→ **QUOTED TEXT**
========================

Things are getting better for now

Funny how things seem so dire one day and not to bad the next……..

have finally sorted out a few problems at home, Allan is behaving again and acting like a civilised human being….

And the one good thing about arguing is making up afterwards :)

not sure how long for though lol

Andy came round for a coffee yesterday and we had a chat which helped put some things into perspective..

I was going to take the kids to the beach and park yesterday but it never happened, first the weather was against us, not exactly nice and hot for a day at the beach, and secondly, my car wouldn’t start because the battery was flat…

Ali has this wonderful habit of turning the interior light on his side. usually i check when i get out that its off but i must of forgotten to on Friday which is the last time i used my car….

i was supposed to pick dad up this morning to take him to his retinal screening for his diabetes. they put drops in the eyes and you cant see much for a few hour’s so he couldnt drive himself…..

========================

→ **EXTRACTED MATERIAL**

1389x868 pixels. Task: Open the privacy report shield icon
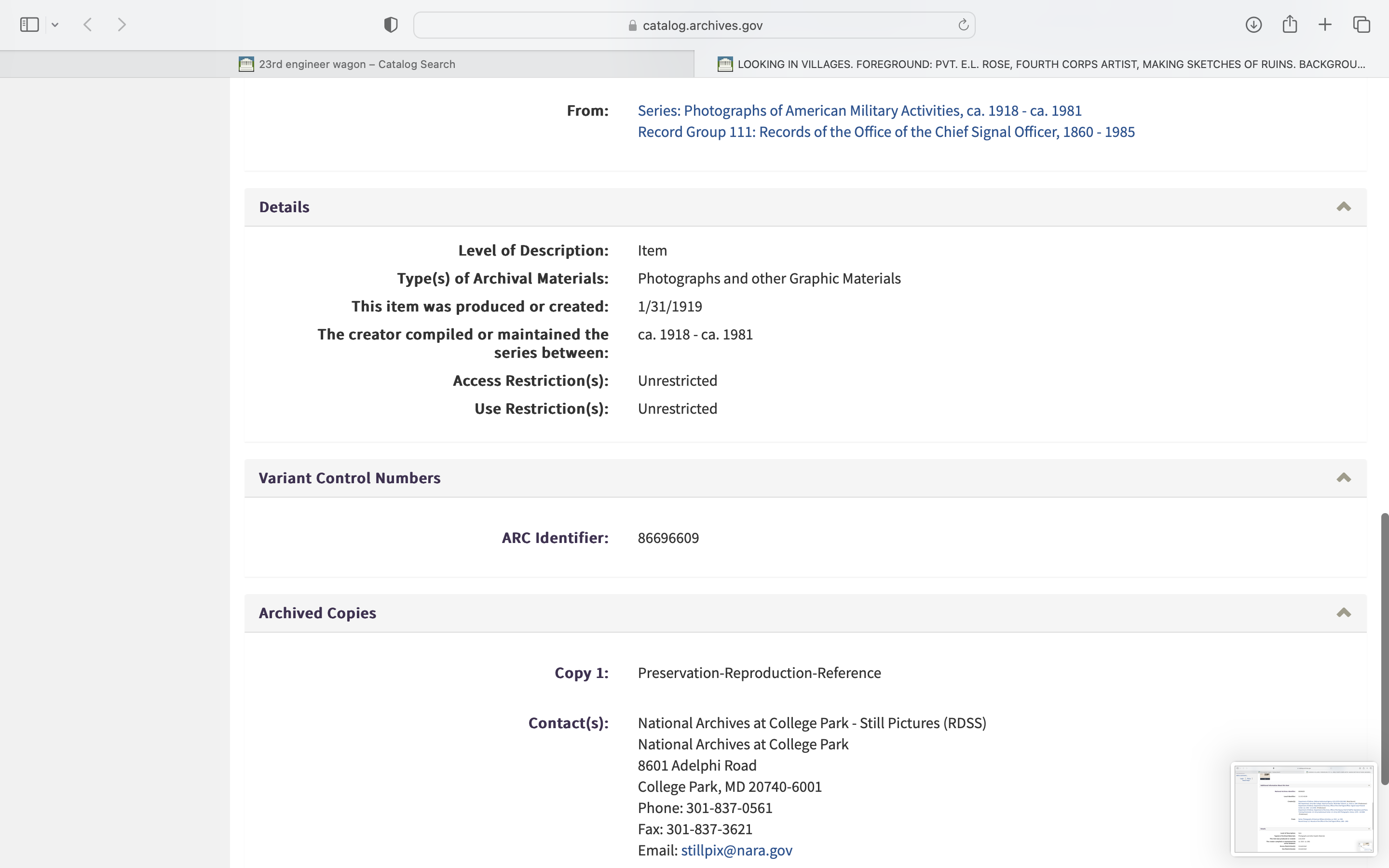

========================

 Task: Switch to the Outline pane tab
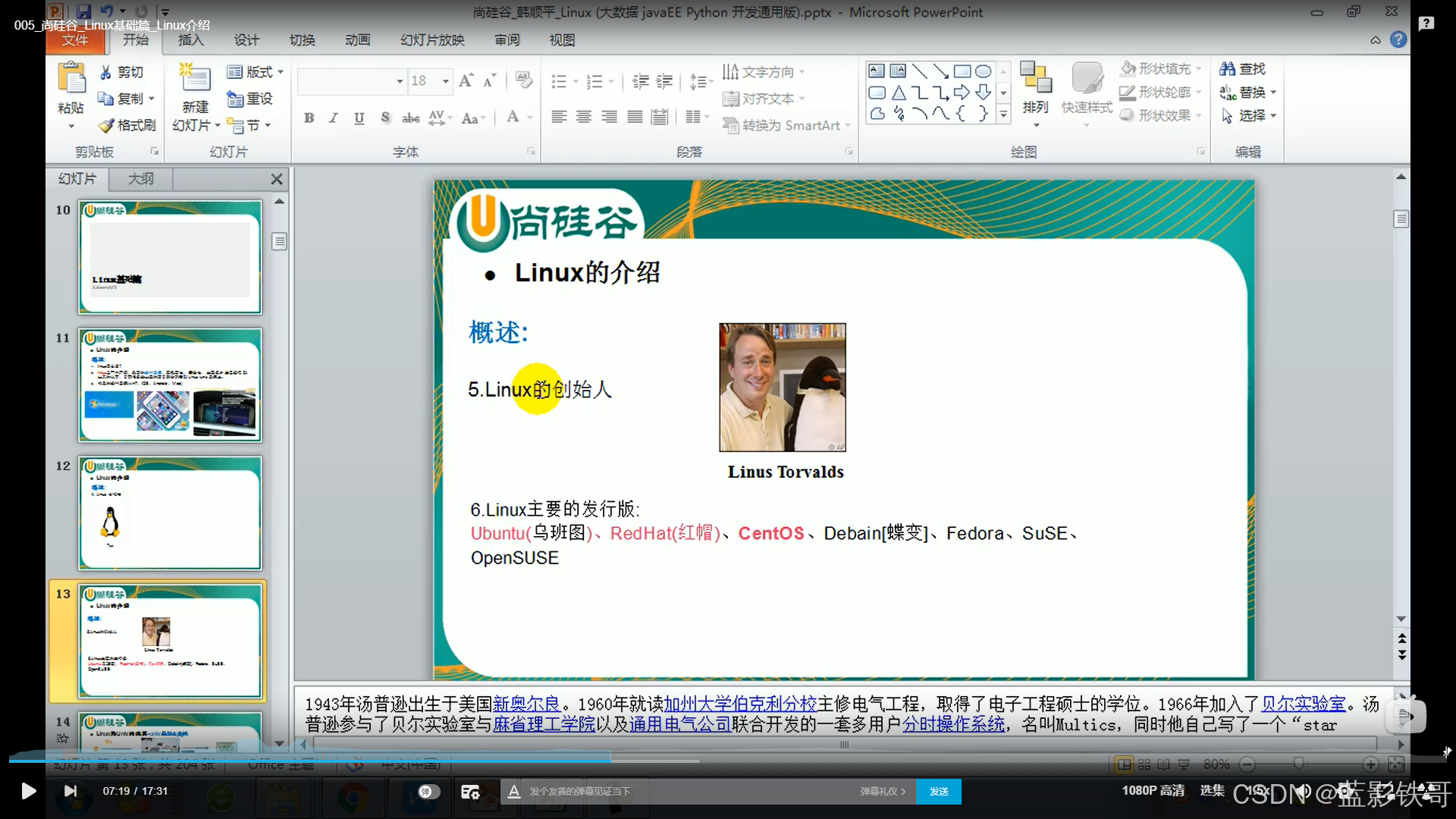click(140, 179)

========================

→ **TASK TO COMPLETE**
According to the post "Things are getting better for now," why wouldn't the car start? Please answer in one sentence.

→ **RESULT**
The car wouldn't start because the battery was flat.